Ensure healthy periodontal tissue prior to any organ transplantation or the use of phenytoin or calcium channel blocker.

Consider alternative drugs (ie, mycophenolate [CellCept], or tacrolimus [Prograf] in organ transplant recipients, verapamil in place of calcium channel blockers) for patients at high risk.[40] One study showed that in a case of pediatric renal transplantation, gingival overgrowth was improved after switching from cyclosporine A to tacrolimus.

Use lower doses of cyclosporine.

Educate patients about the importance of good oral hygiene and routine dental care, not only to minimize gingival overgrowth but also to reduce risk of systemic complications, including organ rejection.

Long-Term Monitoring

To monitor for gingival overgrowth–associated oral complications (eg, bleeding gums, poor oral hygiene, gingivitis, oral candidiasis), oral medicine specialists should provide follow-up care twice a year for patients taking drugs known to induce gingival overgrowth.

Dental hygiene is recommended every 3 months to control dental plaque.

Patients should practice thorough oral hygiene twice a day (ie, before breakfast, before going to bed) and rinse mouth with plain water after each meal.



Medication Summary

Recent observations suggests that roxithromycin, a macrolide antibiotic, may have a therapeutic role in reducing cyclosporine-induced gingival overgrowth, owing to its inhibitory effect on transforming growth factor-beta production.[41] Azithromycin has been used successfully.[42, 43, 44, 45]

In addition, tacrolimus, a commonly used immunosuppressive agent, can become an alternative to cyclosporine-A use.[46] However, tacrolimus can also induce gingival overgrowth, but this effect appears to be time related.[47]
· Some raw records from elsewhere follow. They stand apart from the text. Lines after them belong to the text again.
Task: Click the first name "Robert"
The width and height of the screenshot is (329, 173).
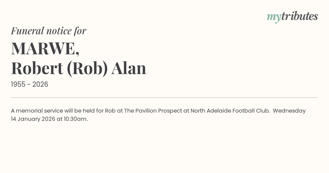Action: tap(37, 68)
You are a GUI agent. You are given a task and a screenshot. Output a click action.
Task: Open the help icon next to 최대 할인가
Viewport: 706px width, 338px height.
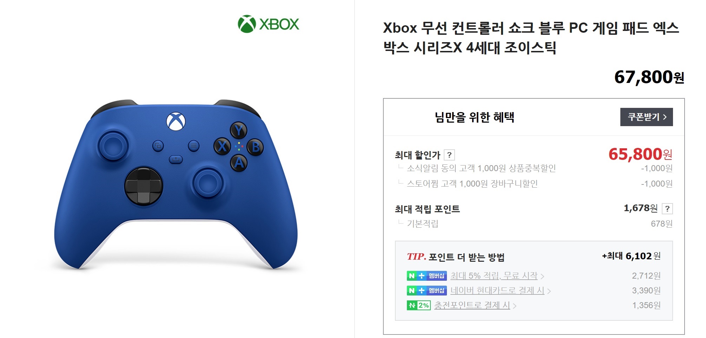[x=449, y=155]
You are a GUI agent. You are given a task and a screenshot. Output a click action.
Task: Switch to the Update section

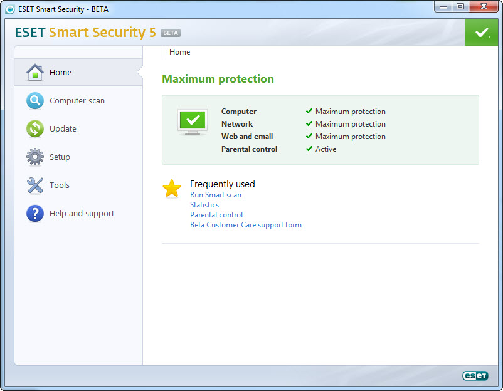click(x=63, y=129)
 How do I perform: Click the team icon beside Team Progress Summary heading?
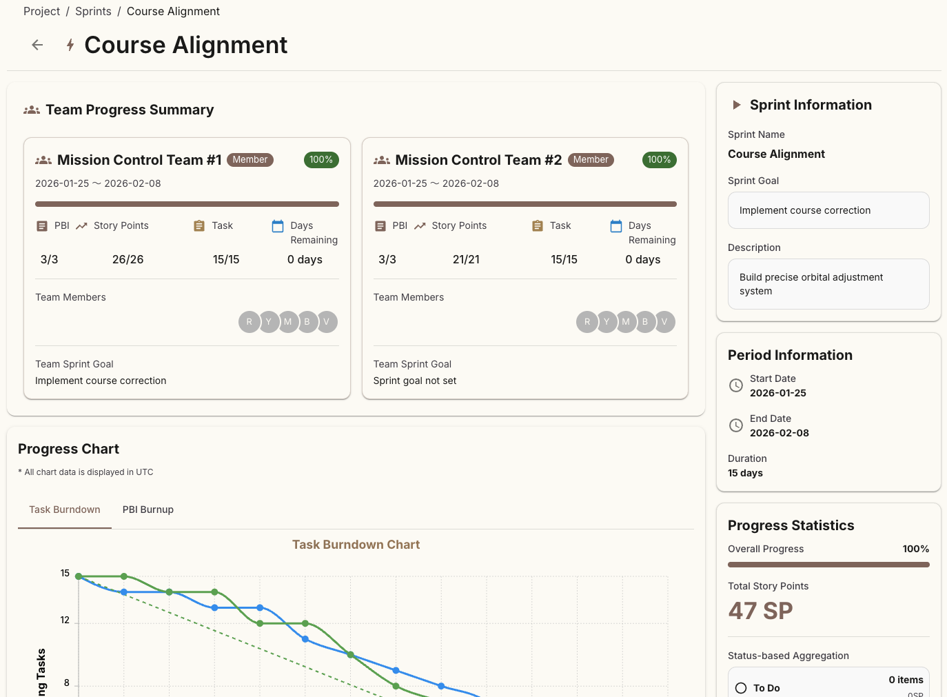[x=32, y=109]
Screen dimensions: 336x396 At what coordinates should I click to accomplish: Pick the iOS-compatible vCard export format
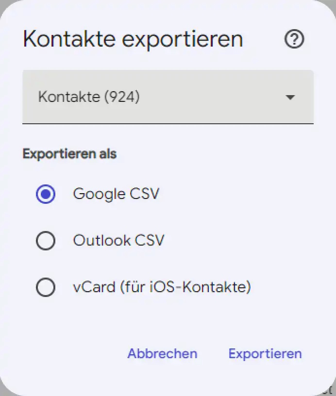(46, 287)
Clinical studies comparing oral hygiene programs versus azithromycin indicate that azithromycin plus oral hygiene significantly reduces cyclosporine-induced gingival hyperplasia, while oral hygiene alone reduces oral symptoms but does not affect cyclosporine-induced gingival hyperplasia.[48]


Class Summary

Empiric antimicrobial therapy must be comprehensive and should cover all likely pathogens in the context of the clinical setting.

Azithromycin (Zithromax)

Azithromycin is used to treat mild-to-moderate oral microbial infections. Clinical studies comparing oral hygiene programs versus azithromycin indicate that azithromycin plus oral hygiene significantly reduces cyclosporine-induced gingival hyperplasia, while oral hygiene alone reduces oral symptoms but does not affect cyclosporine-induced gingival hyperplasia.

Azithromycin is a macrolide antibiotic that acts by suppressing protein synthesis of gram-positive and gram-negative aerobes. Take 1-2 hours after eating.

Mouthwash antiseptics

Class Summary

Antiseptic agent for oral bacterial and fungal infections.

Chlorhexidine oral (Peridex, PerioChip, PerioGard)

Chlorhexidine gluconate is an effective, safe, and reliable mouthwash antiseptic. It is a polybiguanide with bactericidal activity, usually supplied as a gluconate salt. At physiologic pH, the salt dissociates to a cation that binds to bacterial cell walls.